I am trying to prove the next:
Let $f\in\mathcal{L}_p(\mathbb{R},\mathcal{A}_{\mathbb{R}}^*,\overline{\lambda)},$ $p\in[1,+\infty),$ and $\epsilon>0$ given.
Then there is $A=A(\epsilon)>0$ and $g:\mathbb{R}\rightarrow\mathbb{R}$ continuous with $g(x)=0$ for all $x\notin[-A,A]$ such that $||f-g||<\epsilon.$
Here $\mathcal{A}_{\mathbb{R}}^*$ is the $\sigma-$algebra of Lebesgue and $\overline{\lambda}$ the Lebesgue measure on $\mathbb{R}.$
I was using Lusin's theorem to give a continuous map $g_{\epsilon}:\mathbb{R}\rightarrow\mathbb{R}$ for each $\epsilon>0$ such that $\overline{\lambda}(\{x\in\mathbb{R}:f(x)\neq g_{\epsilon}(x)\})<\epsilon,$ but I cannot see how to use this to give to $g$ the asked property.

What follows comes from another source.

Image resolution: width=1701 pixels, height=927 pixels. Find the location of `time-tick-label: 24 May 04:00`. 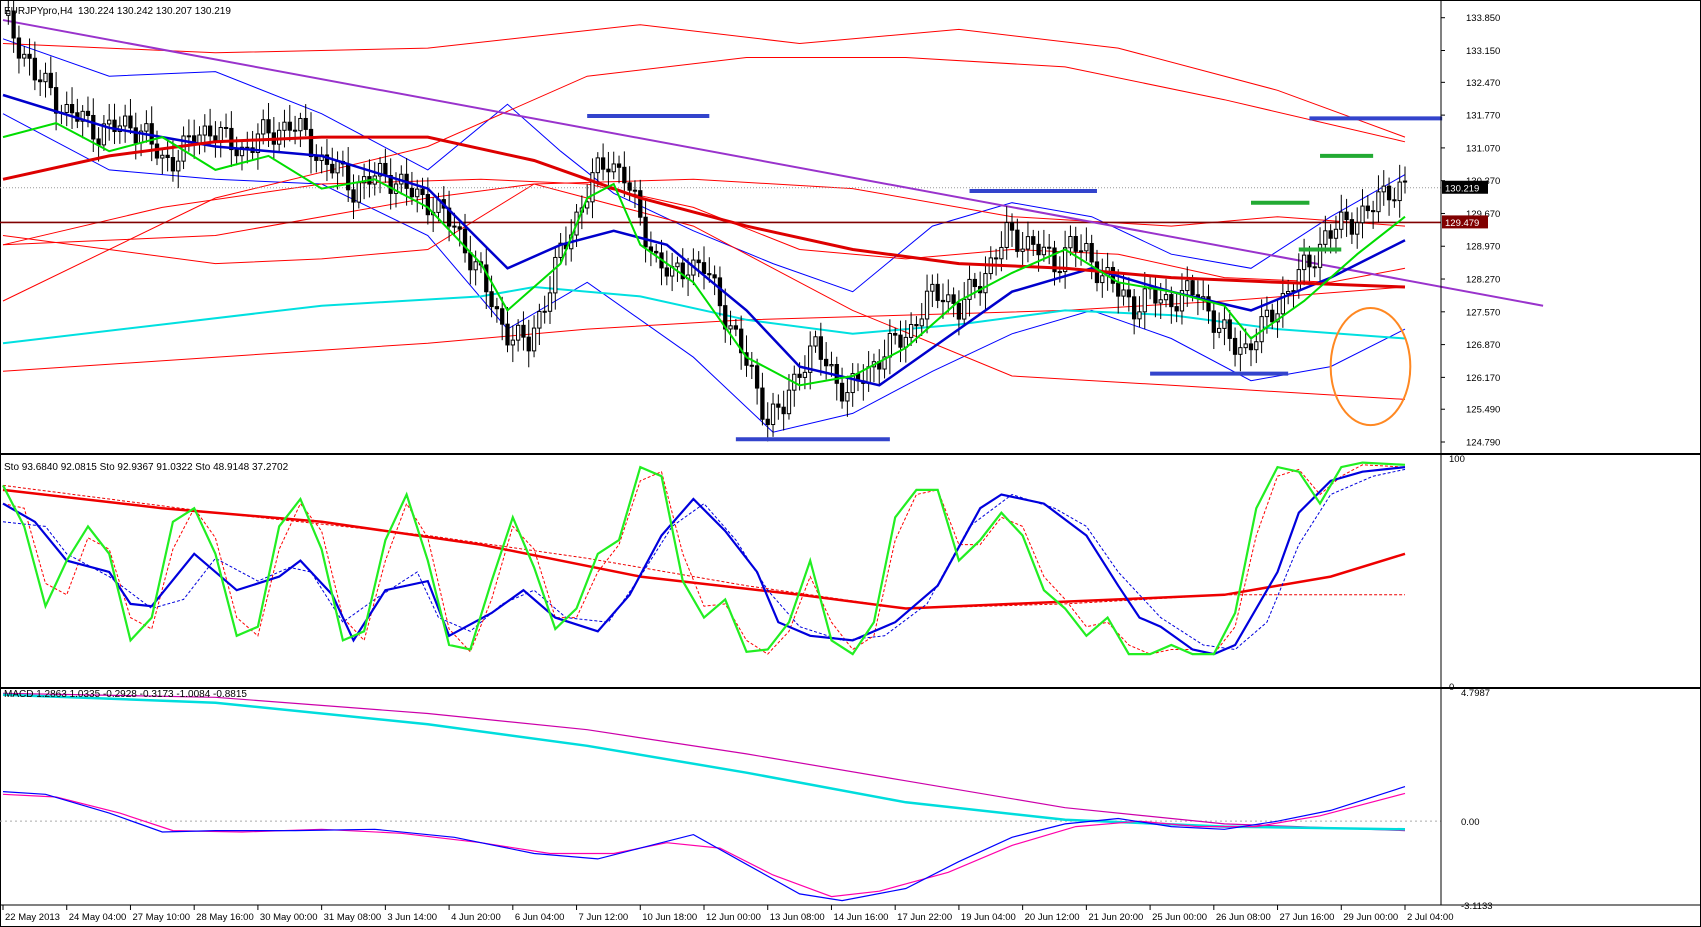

I was thinking to use regularity of Lebesgue measure to give two disjoint closed subsets, one of them a compact set of the form $[-A,A]$ of $\mathbb{R}$ and give a continuous function on $\mathbb{R}$ such that $0\leq f(x)\leq 1$ for each $x \in\mathbb{R}$ and $f(x)=0 \in\mathbb{R}-[-A,A] $ and $f(x)=1 \in [-A,A] $ but in this way I don't know how to ensure that $||f-g||<\epsilon.$
Any kind of help is thanked in advanced.